Trending: Call for Papers Volume 4 | Issue 4: International Journal of Advanced Legal Research [ISSN: 2582-7340]



“When it comes to bargaining with management, trade unions that have a significant membership level are able to do so more successfully than individual workers. If it is not allowed to protest/strike by utilizing agitational means such as work to rule, go-slow, absenteeism, sit-down strike, and strike, then their negotiating power will be decreased significantly. This is something that practically every democratic nation on earth has acknowledged”. Strike can be considered similar to an inherent right that defends employees’ freedom. The right to strike is not a fundamental right, but rather a legal right. If this right is considered fundamental, it will weaken the nation’s socioeconomic framework.

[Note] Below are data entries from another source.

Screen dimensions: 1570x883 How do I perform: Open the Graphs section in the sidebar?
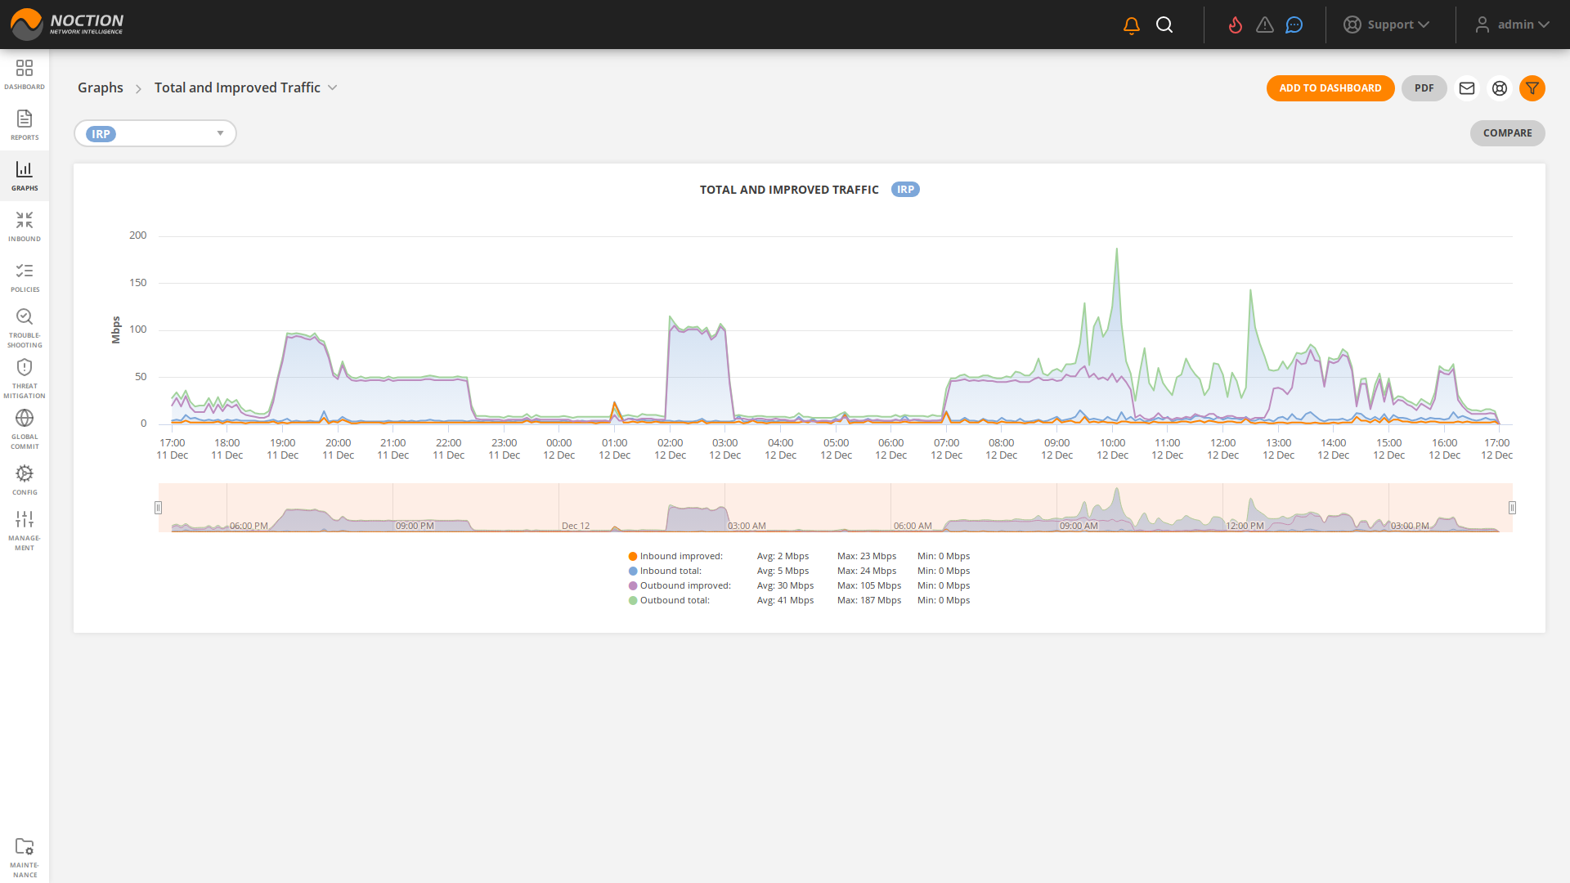(25, 176)
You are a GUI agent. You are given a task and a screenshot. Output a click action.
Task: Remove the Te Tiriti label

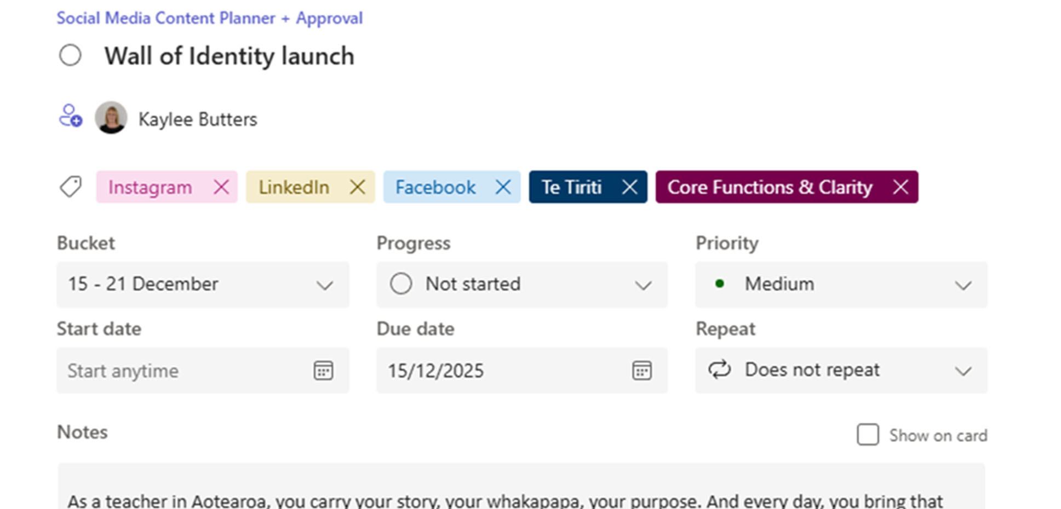click(629, 187)
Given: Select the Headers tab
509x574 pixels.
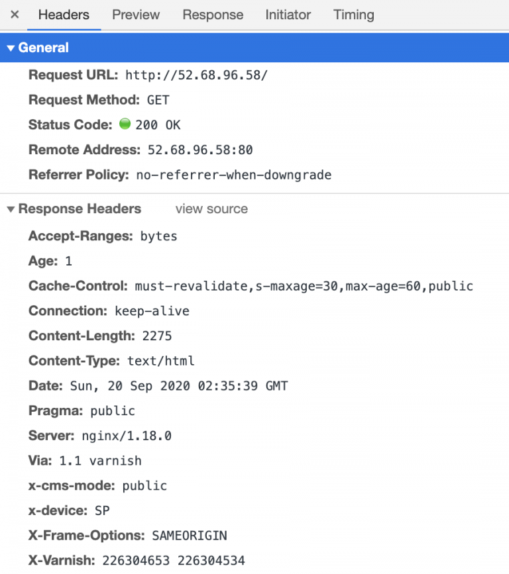Looking at the screenshot, I should [x=64, y=15].
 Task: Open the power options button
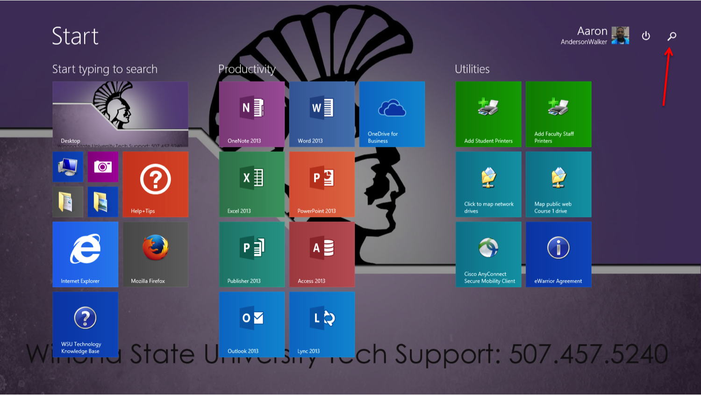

The instant paper seeks to analyze the case of B.R. Singh v. Union of India, the details of which are outlined hereinbelow:-

PETITIONERS B.R. Singh &ors.
FOR PETITIONER: 1.      M.K. Ramamurthi 2.     M.A. Krishnamurthy 3.     Indira Sawhney
RESPONDENTS Union of India &ors.
FOR RESPONDENTS: 1.     Ram Panjwani 2.     Raj Panjwani 3.     Vijay Panjwani
BENCH 1.     A.M. Ahmadi, JJ 2.     K. Jagannatha Shetty, JJ
RELEVANT SECTIONS 1.     Industrial Disputes Act, 1947- Section 10, 10-A, 22, 23, 24 and 2(n) 2.     Trade Unions Act, 1926- Section 8 3.     Constitution of India- Article 19(1)(c)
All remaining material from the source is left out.